### Exercise goal
Excluding pictures, retype exactly the lines from the one with "You are a computer-use agent. The" through the end of the records that follow.

[Records excerpted from a collection]
┄┄┄┄┄┄

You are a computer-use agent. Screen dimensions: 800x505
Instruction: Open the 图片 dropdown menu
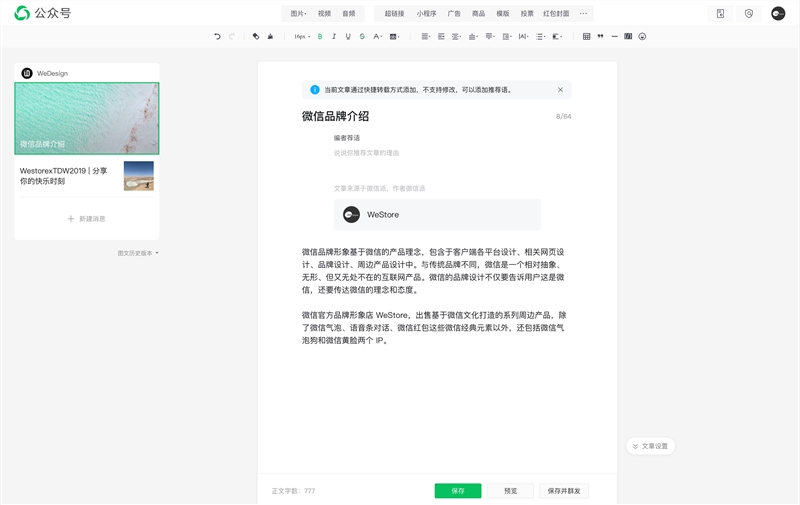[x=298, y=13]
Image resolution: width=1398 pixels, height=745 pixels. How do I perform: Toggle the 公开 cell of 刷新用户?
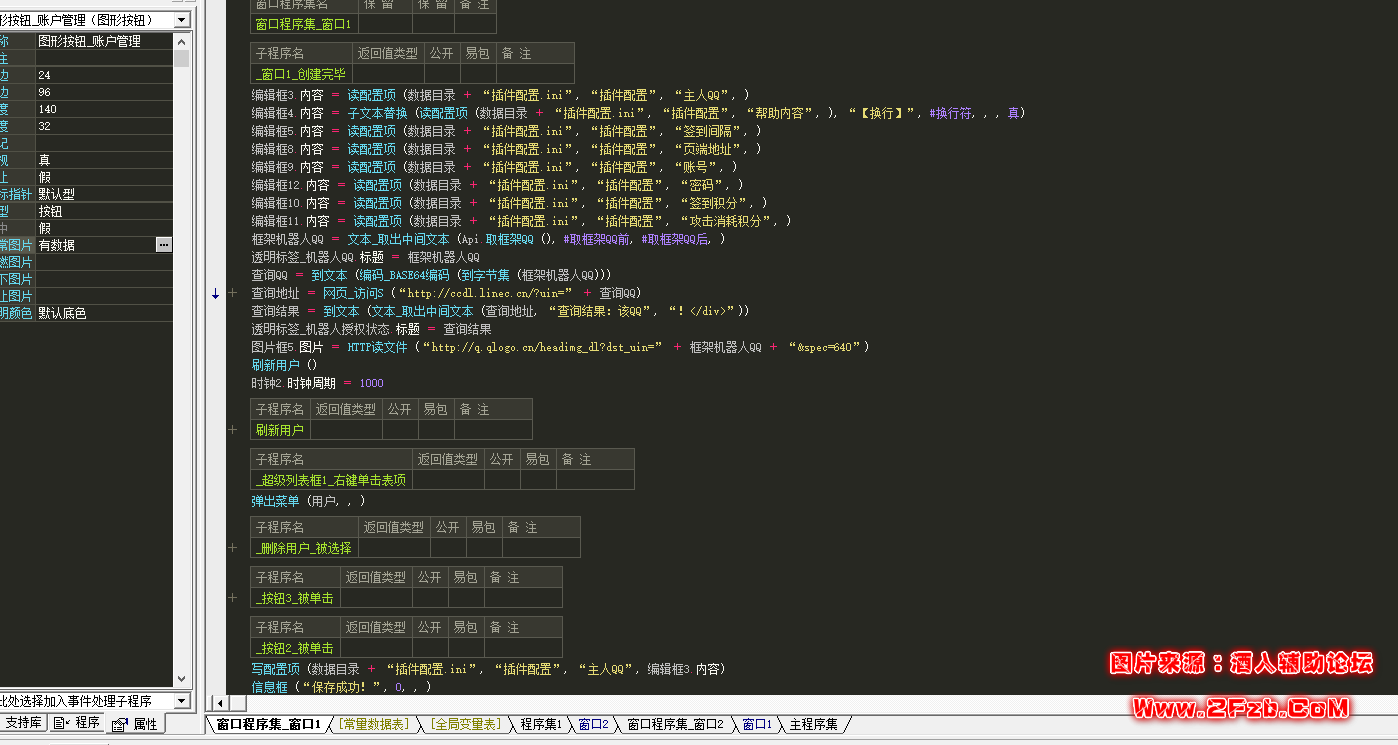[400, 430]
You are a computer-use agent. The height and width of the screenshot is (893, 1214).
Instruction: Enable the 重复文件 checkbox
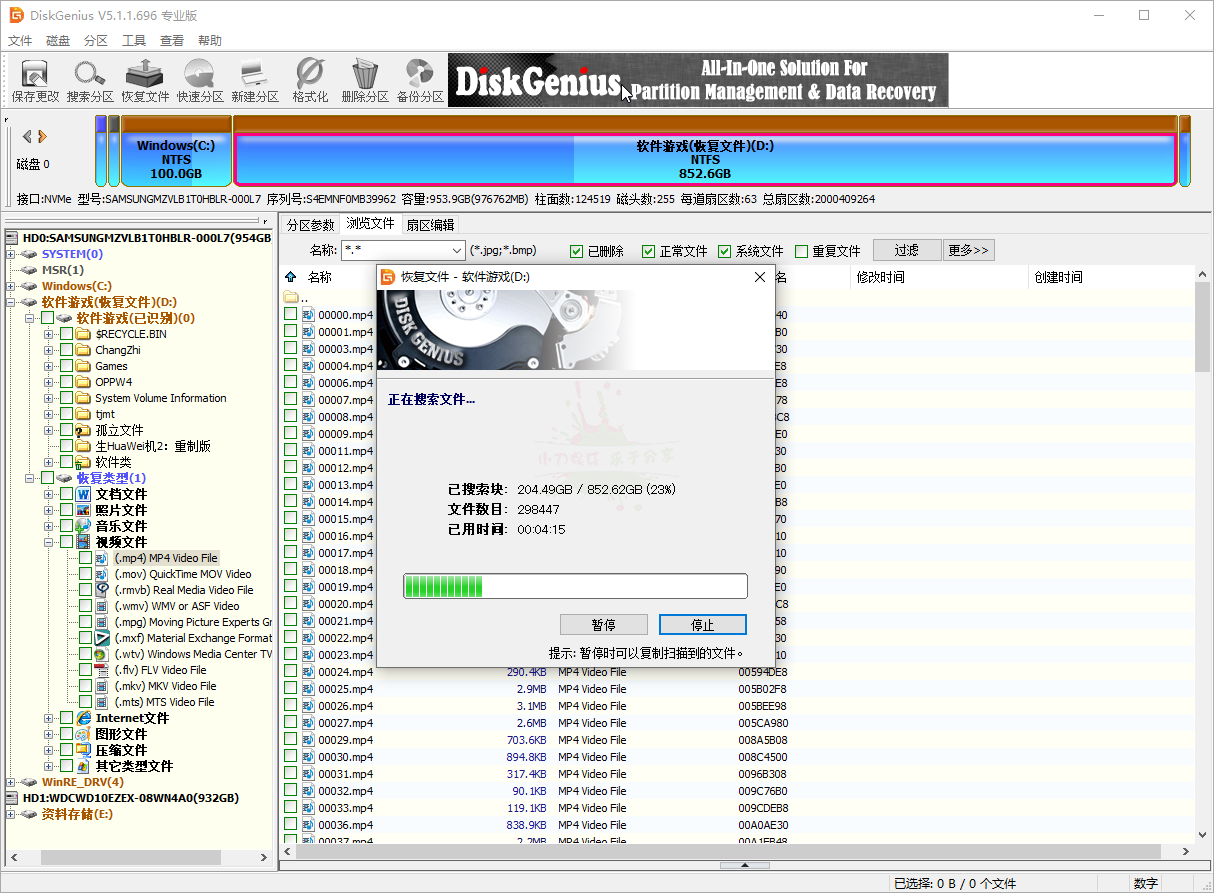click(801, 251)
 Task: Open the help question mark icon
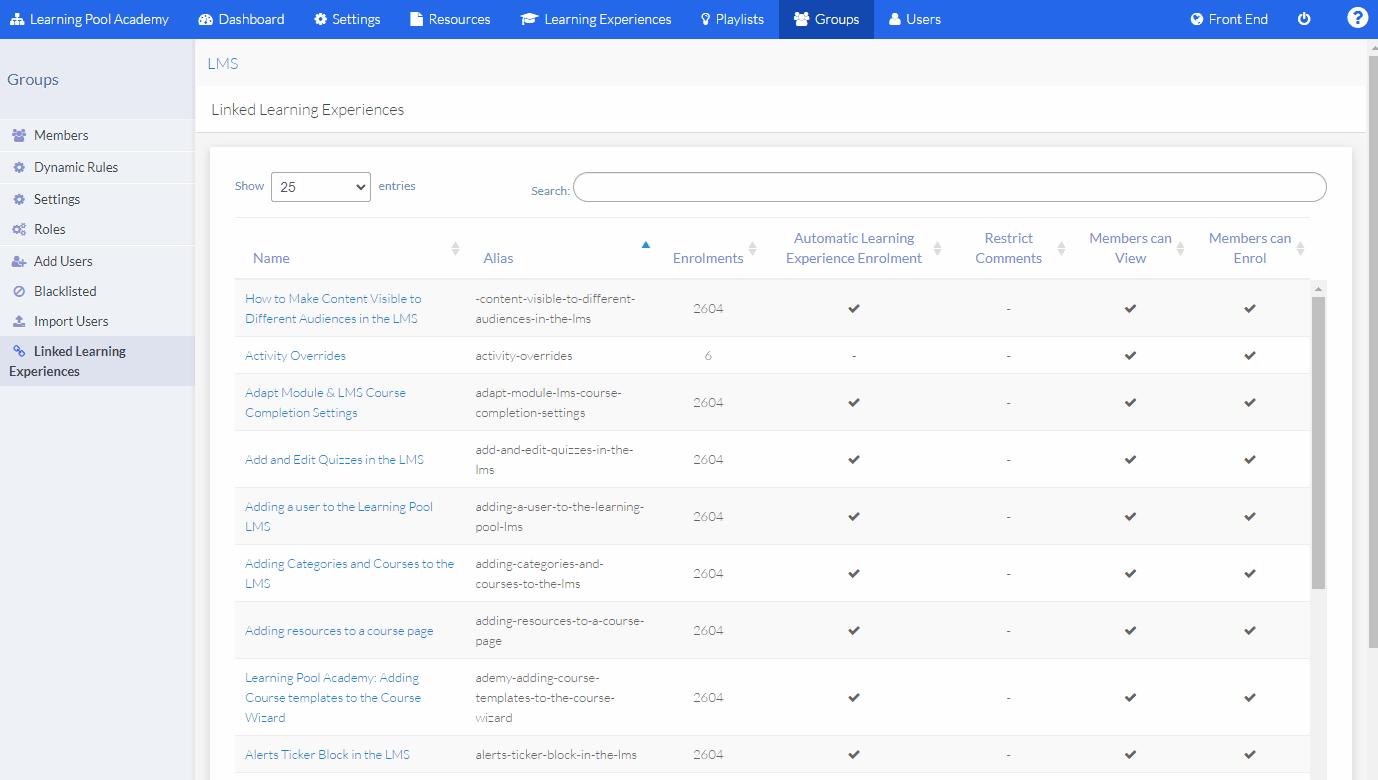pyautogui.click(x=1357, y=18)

┄┄┄┄┄┄

### Response area
You are a computer-use agent. The height and width of the screenshot is (893, 1214).
Instruction: Enable the 重复文件 checkbox
click(801, 251)
 Task: Open the help question mark icon
pyautogui.click(x=1357, y=18)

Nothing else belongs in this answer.